▶ **WORK REQUEST**:
For each record that follows, write out an identical copy.

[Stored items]
★ ★ ★ ★
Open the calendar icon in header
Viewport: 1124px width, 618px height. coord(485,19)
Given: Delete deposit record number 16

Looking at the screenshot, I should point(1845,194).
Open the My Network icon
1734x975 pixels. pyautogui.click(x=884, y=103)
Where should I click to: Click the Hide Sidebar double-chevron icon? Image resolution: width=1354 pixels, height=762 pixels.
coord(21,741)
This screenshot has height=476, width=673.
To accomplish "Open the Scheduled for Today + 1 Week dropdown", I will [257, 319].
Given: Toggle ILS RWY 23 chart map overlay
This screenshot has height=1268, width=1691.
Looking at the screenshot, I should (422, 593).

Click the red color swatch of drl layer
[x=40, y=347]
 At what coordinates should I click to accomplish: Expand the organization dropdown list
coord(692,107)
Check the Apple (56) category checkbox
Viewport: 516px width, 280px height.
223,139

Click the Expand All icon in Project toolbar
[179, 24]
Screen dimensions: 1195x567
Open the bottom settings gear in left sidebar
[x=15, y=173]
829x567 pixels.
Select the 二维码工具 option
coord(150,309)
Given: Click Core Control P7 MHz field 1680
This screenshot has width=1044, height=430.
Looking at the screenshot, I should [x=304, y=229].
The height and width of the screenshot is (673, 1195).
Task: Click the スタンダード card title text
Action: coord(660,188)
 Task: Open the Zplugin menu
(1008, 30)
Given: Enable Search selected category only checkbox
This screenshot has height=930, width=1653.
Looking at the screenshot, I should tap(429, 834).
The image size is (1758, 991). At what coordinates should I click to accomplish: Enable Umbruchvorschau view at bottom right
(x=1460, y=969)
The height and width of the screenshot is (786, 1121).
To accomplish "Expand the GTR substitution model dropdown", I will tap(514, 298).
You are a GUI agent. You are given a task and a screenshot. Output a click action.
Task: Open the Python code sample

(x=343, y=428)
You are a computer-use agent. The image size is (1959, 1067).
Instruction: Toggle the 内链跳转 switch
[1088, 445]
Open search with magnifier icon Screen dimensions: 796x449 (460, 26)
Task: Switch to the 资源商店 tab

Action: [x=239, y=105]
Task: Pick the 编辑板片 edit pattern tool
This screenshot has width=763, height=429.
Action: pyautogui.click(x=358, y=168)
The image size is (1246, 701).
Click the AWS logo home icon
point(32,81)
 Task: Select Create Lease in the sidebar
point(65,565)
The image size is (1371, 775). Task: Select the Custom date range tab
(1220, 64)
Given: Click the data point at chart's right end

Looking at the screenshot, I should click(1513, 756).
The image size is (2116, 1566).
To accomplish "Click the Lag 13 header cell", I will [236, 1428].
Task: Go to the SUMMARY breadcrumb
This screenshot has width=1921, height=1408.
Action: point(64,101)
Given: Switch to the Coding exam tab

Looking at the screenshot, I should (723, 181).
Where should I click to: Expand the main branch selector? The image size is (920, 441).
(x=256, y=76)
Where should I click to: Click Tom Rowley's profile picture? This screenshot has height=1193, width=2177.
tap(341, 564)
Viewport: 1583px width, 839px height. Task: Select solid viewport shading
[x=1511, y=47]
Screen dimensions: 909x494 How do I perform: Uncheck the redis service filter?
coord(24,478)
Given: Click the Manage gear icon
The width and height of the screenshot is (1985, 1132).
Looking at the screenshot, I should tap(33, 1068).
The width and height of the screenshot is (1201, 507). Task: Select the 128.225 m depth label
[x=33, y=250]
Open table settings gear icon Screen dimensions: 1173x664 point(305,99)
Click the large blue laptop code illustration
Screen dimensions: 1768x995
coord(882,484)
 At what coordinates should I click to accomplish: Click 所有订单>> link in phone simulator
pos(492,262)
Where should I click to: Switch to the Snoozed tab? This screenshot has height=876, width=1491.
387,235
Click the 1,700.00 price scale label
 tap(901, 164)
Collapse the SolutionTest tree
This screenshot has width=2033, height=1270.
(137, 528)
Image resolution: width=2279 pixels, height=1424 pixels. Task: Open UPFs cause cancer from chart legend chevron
★ ★ ★ ★
▶ **ANSWER BOX**:
Open the calendar icon in header
Viewport: 1124px width, 618px height. coord(485,19)
Given: Delete deposit record number 16

Looking at the screenshot, I should point(1845,194).
Open the My Network icon
1734x975 pixels. pyautogui.click(x=884, y=103)
Where should I click to: Click the Hide Sidebar double-chevron icon? Image resolution: width=1354 pixels, height=762 pixels.
coord(21,741)
This screenshot has height=476, width=673.
To accomplish "Open the Scheduled for Today + 1 Week dropdown", I will [257, 319].
Given: Toggle ILS RWY 23 chart map overlay
This screenshot has height=1268, width=1691.
Looking at the screenshot, I should (422, 593).

Click the red color swatch of drl layer
[x=40, y=347]
 At what coordinates should I click to accomplish: Expand the organization dropdown list
coord(692,107)
Check the Apple (56) category checkbox
Viewport: 516px width, 280px height.
223,139

Click the Expand All icon in Project toolbar
[179, 24]
Screen dimensions: 1195x567
Open the bottom settings gear in left sidebar
[x=15, y=173]
829x567 pixels.
Select the 二维码工具 option
coord(150,309)
Given: Click Core Control P7 MHz field 1680
This screenshot has width=1044, height=430.
Looking at the screenshot, I should [x=304, y=229].
The height and width of the screenshot is (673, 1195).
Task: Click the スタンダード card title text
Action: coord(660,188)
 Task: Open the Zplugin menu
(1008, 30)
Given: Enable Search selected category only checkbox
This screenshot has height=930, width=1653.
Looking at the screenshot, I should tap(429, 834).
The image size is (1758, 991). At what coordinates should I click to accomplish: Enable Umbruchvorschau view at bottom right
(x=1460, y=969)
The height and width of the screenshot is (786, 1121).
To accomplish "Expand the GTR substitution model dropdown", I will tap(514, 298).
You are a GUI agent. You are given a task and a screenshot. Output a click action.
Task: Open the Python code sample

(x=343, y=428)
You are a computer-use agent. The image size is (1959, 1067).
Instruction: Toggle the 内链跳转 switch
[1088, 445]
Open search with magnifier icon Screen dimensions: 796x449 (460, 26)
Task: Switch to the 资源商店 tab

Action: [x=239, y=105]
Task: Pick the 编辑板片 edit pattern tool
This screenshot has width=763, height=429.
Action: pyautogui.click(x=358, y=168)
The image size is (1246, 701).
Click the AWS logo home icon
point(32,81)
 Task: Select Create Lease in the sidebar
point(65,565)
The image size is (1371, 775). Task: Select the Custom date range tab
(1220, 64)
Given: Click the data point at chart's right end

Looking at the screenshot, I should click(1513, 756).
The image size is (2116, 1566).
To accomplish "Click the Lag 13 header cell", I will [236, 1428].
Task: Go to the SUMMARY breadcrumb
This screenshot has width=1921, height=1408.
Action: point(64,101)
Given: Switch to the Coding exam tab

Looking at the screenshot, I should (723, 181).
Where should I click to: Expand the main branch selector? The image size is (920, 441).
(x=256, y=76)
Where should I click to: Click Tom Rowley's profile picture? This screenshot has height=1193, width=2177.
tap(341, 564)
Viewport: 1583px width, 839px height. Task: Select solid viewport shading
[x=1511, y=47]
Screen dimensions: 909x494 How do I perform: Uncheck the redis service filter?
coord(24,478)
Given: Click the Manage gear icon
The width and height of the screenshot is (1985, 1132).
Looking at the screenshot, I should tap(33, 1068).
The width and height of the screenshot is (1201, 507). Task: Select the 128.225 m depth label
[x=33, y=250]
Open table settings gear icon Screen dimensions: 1173x664 point(305,99)
Click the large blue laptop code illustration
Screen dimensions: 1768x995
coord(882,484)
 At what coordinates should I click to accomplish: Click 所有订单>> link in phone simulator
pos(492,262)
Where should I click to: Switch to the Snoozed tab? This screenshot has height=876, width=1491.
387,235
Click the 1,700.00 price scale label
 tap(901, 164)
Collapse the SolutionTest tree
This screenshot has width=2033, height=1270.
(137, 528)
Image resolution: width=2279 pixels, height=1424 pixels. Task: Open UPFs cause cancer from chart legend chevron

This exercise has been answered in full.